International Electric Power, a Pittsburgh-based company that invests on power projects abroad, told the newspaper on Friday that they are interested in the Hatfield’s Ferry Power Station and Mitchell Power Station.

At a state Senate hearing Friday in Waynesburg, state officials urged FirstEnergy to find a buyer for the two plants. But FirstEnergy officials told lawmakers they have had no offers for the plants and insisted that the plants are unprofitable, given the expense to meet toughening federal air quality standards and an industry shift toward cheaper natural gas from the Marcellus Shale formation.

About 380 employees could be out of work if the plants close as scheduled Oct. 9.

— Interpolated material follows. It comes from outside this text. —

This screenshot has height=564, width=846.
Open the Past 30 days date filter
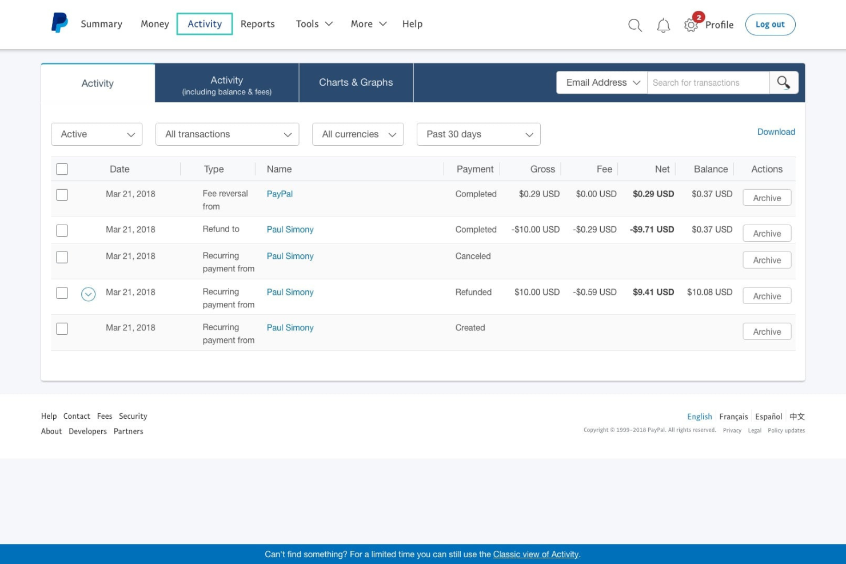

Bob Whalen, president of System Local 102, the utility workers union, said he believes FirstEnergy wants to close the plants to drive up the price for electricity from its other power plants in the region.

Valley Forge-based PJM Interconnection, the grid operator that distributes electricity to Pennsylvania and 12 other states, had asked FirstEnergy in August to delay closing the plants out of concern for the supply of electricity in the region. But on Friday, PJM senior vice president Andy Ott said it does not seem as though FirstEnergy is making “an irrational decision” to close the plants and that any delay in closing them would be brief.

Robert Powelson, chairman of the Pennsylvania Public Utility Commission, told lawmakers at the hearing that he hopes federal officials might agree to make Hatfield’s Ferry a pilot site for carbon capture and sequestration technology, saving it from closure.